Sarah Kloepping/USA TODAY NETWORK-Wisconsin

When the Taste of Ethiopia food truck first fired up its griddle last summer, Pat Joyce and his son, Tesfaye, saw the same scenario play out time and again.

A potential customer walks up, looks at the menu for a minute or two and then politely keeps on walking.

“That’s the most common one,” Tesfaye said. “You can kind of tell they don’t want to offend you, so they don’t tell you everything they’re thinking.”

At one point, Pat thought they might have to repaint the brightly colored trailer that features Ethiopian folk art by artist Spencer Young of Black Creek. 

“They see Ethiopia and they see that folk art and, boom, they were either at the egg roll guy or the barbecue guy (food trucks),” Pat said. “But they’re getting it now.”

With nearly 900 followers on Facebook and a weekly presence at the farmers markets in the Broadway District, De Pere and Howard, Taste of Ethiopia is winning over curious diners — one taco at a time.

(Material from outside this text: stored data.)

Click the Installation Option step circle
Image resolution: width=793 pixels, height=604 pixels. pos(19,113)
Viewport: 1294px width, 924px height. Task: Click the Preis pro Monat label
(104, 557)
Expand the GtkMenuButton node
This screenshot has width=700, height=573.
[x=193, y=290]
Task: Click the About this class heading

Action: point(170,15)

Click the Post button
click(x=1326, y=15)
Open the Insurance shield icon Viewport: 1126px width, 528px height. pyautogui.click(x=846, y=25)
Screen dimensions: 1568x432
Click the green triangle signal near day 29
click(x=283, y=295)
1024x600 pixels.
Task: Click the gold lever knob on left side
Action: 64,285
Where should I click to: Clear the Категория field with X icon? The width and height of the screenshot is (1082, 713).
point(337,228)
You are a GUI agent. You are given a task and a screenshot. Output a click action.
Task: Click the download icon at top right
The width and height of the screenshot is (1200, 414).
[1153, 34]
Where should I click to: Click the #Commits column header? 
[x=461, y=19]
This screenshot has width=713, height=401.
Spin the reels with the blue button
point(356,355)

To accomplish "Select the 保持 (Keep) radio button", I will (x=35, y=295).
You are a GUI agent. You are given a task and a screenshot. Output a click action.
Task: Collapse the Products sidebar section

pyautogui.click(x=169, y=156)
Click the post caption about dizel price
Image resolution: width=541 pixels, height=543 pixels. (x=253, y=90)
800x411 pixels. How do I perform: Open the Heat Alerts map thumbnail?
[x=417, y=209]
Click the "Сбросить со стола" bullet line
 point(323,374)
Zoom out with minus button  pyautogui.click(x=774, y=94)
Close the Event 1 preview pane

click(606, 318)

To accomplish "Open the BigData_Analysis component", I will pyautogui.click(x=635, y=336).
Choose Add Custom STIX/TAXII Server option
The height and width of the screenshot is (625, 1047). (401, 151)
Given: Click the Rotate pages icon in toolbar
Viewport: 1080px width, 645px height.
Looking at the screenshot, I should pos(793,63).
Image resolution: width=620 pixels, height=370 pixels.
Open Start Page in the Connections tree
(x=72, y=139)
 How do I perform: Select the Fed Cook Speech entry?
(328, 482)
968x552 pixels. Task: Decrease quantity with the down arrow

That’s the recommended $3 starter kit for people who want an introduction to the exotic Ethiopian spices that give distinctive flavor to the dishes — from loaded cheese fries with slow-cooked and seasoned steak, pork or chicken to deep-fried dessert pastries called sambusas to even an Ethiopian spin on the American grilled cheese. 

“I joke around that we kind of slip these spices past them,” Pat said. “Once they try it, they’re just hooked.”

Profits go to Ethiopia

Getting local taste buds acclimated to Ethiopian-American fusion food is only part of the Joyces’ mission. The bigger one is back in Ethiopia, where Pat adopted Tesfaye and two of his siblings from an orphanage 10 years ago.

It was a life-changing trip for Pat, who worked for 30 years as a truck driver at KI and graduated from the University of Wisconsin-Green Bay last year with a degree in social work.

He created Pay It Forward/Ethiopia Inc. as a nonprofit organization to help fund ministry work in the African country, where thousands of homeless children live in tunnels and sewers beneath the streets and in landfills in the capital city of Addis Ababa. All profits from the Taste of Ethiopia food truck go toward the ministry, with the ultimate goal of purchasing a second truck to send to Addis Ababa.

That truck would help to feed the street orphans and work with local service agencies, churches and other ministries to get them in safer situations and ultimately teach children how to grow their own grains or raise their own fish.

“You have a city that looks about the size of Milwaukee with the population of Hong Kong and just no resources,” Pat said. “So we want to get one of these to move from schoolyard to schoolyard and try to entice those little ones out there that are begging or stealing or foraging for food, and then work with the locals. There are some really good local ministries on the ground there.”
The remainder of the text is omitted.